Defendants also cite to a number of other cases from the Eastern District of California, most of which simply restate the same general rule articulated in Britz that declaratory relief operates prospectively to declare future rights, rather than to redress past wrongs. (See Harron Mot. to Dismiss at 6-7.) Most of these cases simply state the same general rule articulated in Britz that declaratory relief operates prospectively to declare future rights, rather than to redress past wrongs. See, e.g., C & C Props., Inc. v. Shell Co., No. 1:14-cv-01889 JAM JLT, 2015 WL 5604384, at *8-9 (E.D. Cal. Sep. 23, 2015) (seeking declaratory relief for trespass claim). The only case cited by defendants that involves an insurance company's duty to defend and indemnify, Public Service Mutual Insurance Co. v. Liberty Surplus Insurance Co., 51 F. Supp. 3d 937 (E.D. Cal. 2014) (England, J.), also holds that the plaintiff's claims for declaratory relief would be superfluous of its other claims for damages that had already matured and is thus distinguishable for the same reason as Britz. See Public Service, 51 F. Supp. at 950.
Defendants also point to a number of cases from other states that have held that "declaratory relief cannot be used by an insurer to seek a court's advisory validation of its prior denial of coverage." (See Harron Mot. to Dismiss at 7-8.) Not only do many of these cases involve situations in which the underlying action had already concluded by the time the plaintiff filed its suit for declaratory relief, see, e.g., Mid-Century Ins. Co. v. Estate of Morris ex. rel. Morris, 966 N.E. 2d 681 (Ind. Ct. App. 2012); Morgan v. Guaranty Nat. Cos., 489 S.E.2d 803 (Ga. 1997), these cases appear to be inconsistent with binding Ninth Circuit precedent that has held that a district court may assert jurisdiction over a claim seeking a declaration that the insurer did not err in denying a defense to the insured in the underlying action. See Merritt, 974 F.2d at 1199. Out of circuit state court decisions also do not lend much insight as to whether a federal court has subject matter jurisdiction over a claim before it.

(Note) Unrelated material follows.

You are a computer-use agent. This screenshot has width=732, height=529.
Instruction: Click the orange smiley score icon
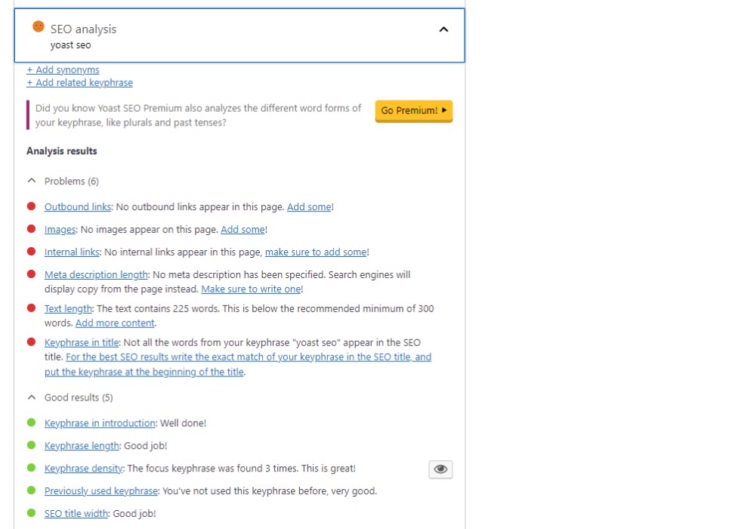[x=37, y=26]
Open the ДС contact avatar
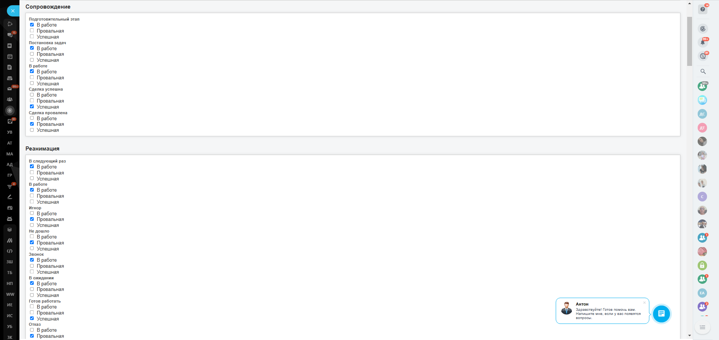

Accordingly, because plaintiff's claims for declaratory relief as to plaintiff's duty to defend Kingdom of present a "case or controversy" under Kearns and Merritt. See Kearns, 15. F.3d at 144; Merritt, 974 F.2d at 1199, the court has subject matter jurisdiction over plaintiff's First and Second Claims for Relief and that plaintiff has successfully stated claims upon which relief can be granted. See Kearns, 15. F.3d at 144; Twombly, 550 U.S. at 570.

2. Plaintiff's Duty to Indemnify Claims

In order for plaintiff's claims to be ripe for adjudication under Article III, they must present a "substantial controversy . . . of sufficient immediacy and reality to warrant the issuance of a declaratory judgment." Aydin, 940 F.2d at 528 (quoting Md. Cas., 312 U.S. at 273.

As with plaintiff's duty to defend claims, Kearns and Merritt are again instructive. See Kearns, 15. F.3d at 144; Merritt, 974 F.2d at 1199. Both cases involved insurers seeking declaratory relief as to their duty to defend and indemnify their insured against underlying state claims, and, contrary to defendants' assertions, there is no indication in either of those cases that the court intended to cabin its holding that jurisdiction was proper only to claims concerning the duty to defend. See Kearns, 15. F.3d at 144; Merritt, 974 F.2d at 1199.

In fact, Kearns explicitly stated that Merritt had "held that in a declaratory judgment action brought to determine a duty to defend or indemnify, the court may exercise jurisdiction." See Kearns, 15. F.3d at 144 (emphasis added). The court then added that it was reaffirming Merritt's holding in part because of the Supreme Court's decision in Maryland Casualty v. Pacific Coal & Oil, in which the Court "held that an insurer's declaratory judgment action regarding its duty to defend and indemnify was sufficiently ripe, even when the underlying liability action in state court had not yet proceeded to judgment." See id. (citing Md. Cas., 312 U.S. at 270). Because Kearns explicitly held that a claim for declaratory relief as to an insurer's duty to indemnify its insured in underlying state court proceedings presents "a case or controversy," plaintiff's claims seeking a declaration as to its duty to indemnify Kingdom of Harron are sufficiently ripe for adjudication. See id.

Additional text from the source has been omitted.